### PASSAGE TO READ
APEC debacle a cash cow for lawyers
WebPosted Tuesday, March 2, 01:15:16, 1999
VANCOUVER - In Vancouver, the new APEC Inquiry has yet to hear its first
witness -- but already it has paid more than a half-million dollars to lawyers.
Several of the lawyers are being paid well above
the maximum government rate of $200 an hour.
The inquiry has retained 20 lawyers so far -- in addition to the lawyers
defending Prime Minister Jean Chretien and the RCMP.
In contrast, the students who complained that their rights were violated
have been limited to three lawyers -- paid at standard, government rates.
Opposition MPs say the federal government is spending too much
money on itself -- and not enough on the people who claim
their right to free speech was violated.
"I think it's probably excessive, particularly at a time when the
government was refusing to fund the complainants, the applicants, the
students," said Jim Abbott, a Reform MP from British Columbia.

### TASKS TO CARRY OUT
**A)** In the APEC inquiry article, shorten the paragraph beginning "Opposition MPs say" to a single brief sentence that keeps its main facts.
**B)** Continue the APEC inquiry article from the point where it stops.

### GIVEN DATA
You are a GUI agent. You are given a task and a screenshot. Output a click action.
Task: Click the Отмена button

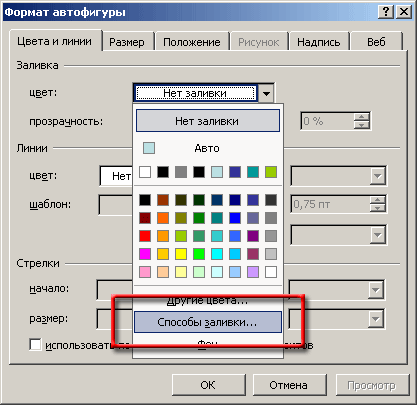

### RESULTS BY TASK
**A)** Opposition MPs argue that the federal government spends too much on itself and too little on the people who say their right to free speech was violated.

**B)**
Last month, the Chretien government decided it would fund the students,
but they all have to engage the same legal team, which is restricted to
three lawyers at government rates.
Abbott says the legal bills for the APEC inquiry are going to be
unneccessarily expensive.
"Quite frankly, the sky is the limit," he told CBC News.
"If the prime minister were simply to agree to appear at
the public complaints commission, it would shave half a million or
a million dollars off whatever the costs are."
The Chretien government hasn't revealed the cost for its own lawyers to
defend the PMO. But it insist that outside lawyers who are defending
RCMP officers get only the government rate.
In total, the RCMP Public Complaints Commission has spent $1.3 million
dollars so far to look into the 1997 APEC pepper-spray incident.
The biggest expense is legal bills.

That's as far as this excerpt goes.